Screens and Evening Light
Preschoolers are remarkably sensitive to light in the evening. A study of children ages 3 to 4 found that exposure to bright light before bedtime suppressed melatonin (the hormone that signals the brain it’s time to sleep) by an average of 85%. Even more striking, for the majority of kids in the study, melatonin levels stayed below half their normal level for at least 50 minutes after the light was turned off. That means a brightly lit screen or room right before bed doesn’t just delay the moment your child feels sleepy. It pushes back their entire biological readiness for sleep.
The practical takeaway: dim the lights in your home during the last hour before bedtime, and avoid TV, tablets, and phones during that window. This isn’t just about stimulating content keeping kids awake. The light itself is the problem.
Night Terrors and Nightmares
Both are common at this age, and they can look similar from a parent’s perspective. Night terrors affect roughly 17% to 20% of young children. During an episode, a child may sit up suddenly, scream, breathe rapidly, and appear terrified, but they’re not fully awake and typically won’t remember it in the morning. These episodes arise from deep sleep and usually pass on their own within a few minutes.

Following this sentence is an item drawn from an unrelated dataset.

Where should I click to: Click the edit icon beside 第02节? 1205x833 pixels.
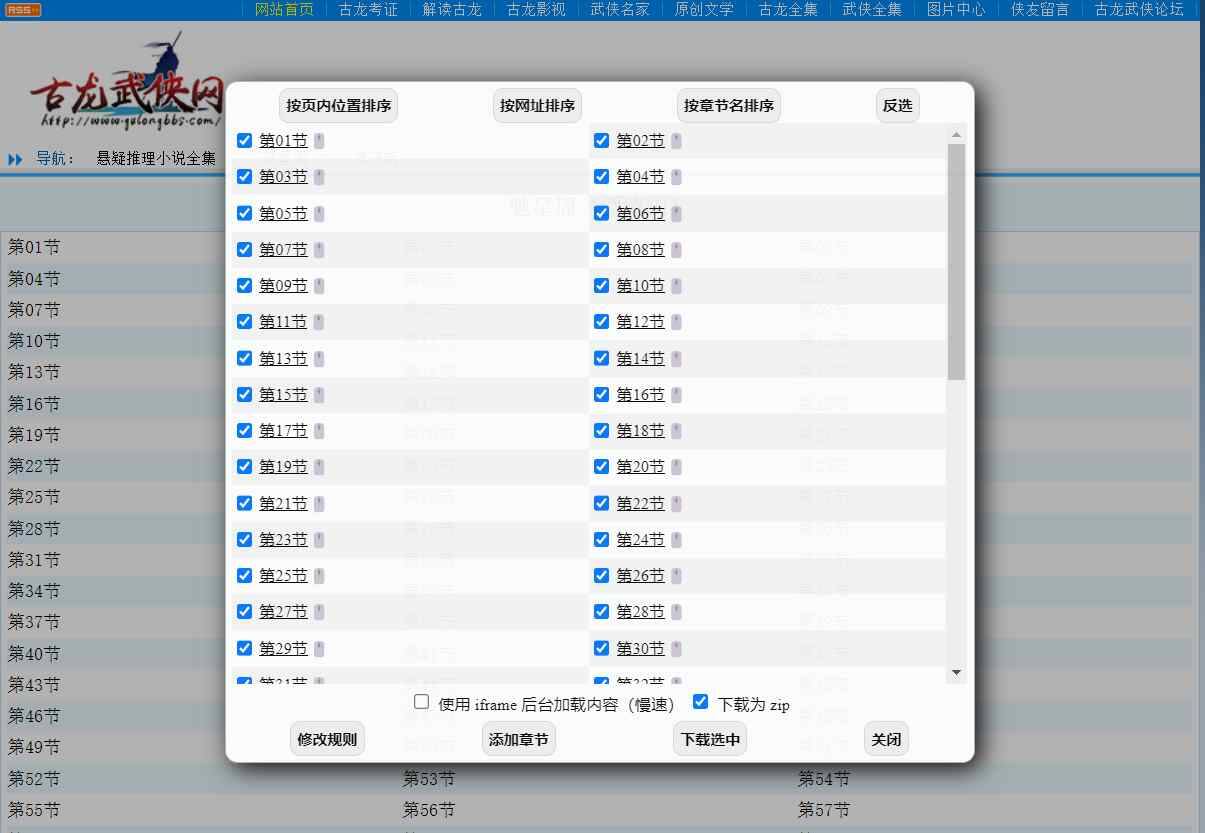coord(676,140)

Nightmares are different. Your child wakes up fully, can describe what scared them (at least vaguely), and may have trouble falling back to sleep. Nightmares happen during lighter sleep stages, often in the second half of the night. Both are a normal part of preschool development, though frequent night terrors or nightmares can fragment sleep enough to affect daytime behavior.
Setting Up the Bedroom
A few environmental basics make a difference. Keep the room cool, quiet, and dark. Humidity between 35% and 50% is the comfortable range; air that’s too dry or too humid can cause coughing and restless breathing. A dim nightlight is fine if your child needs one, but overhead lights and bright lamps should be off. White noise machines can help mask household sounds, especially if your four-year-old shares a wall with a living area or has an earlier bedtime than older siblings.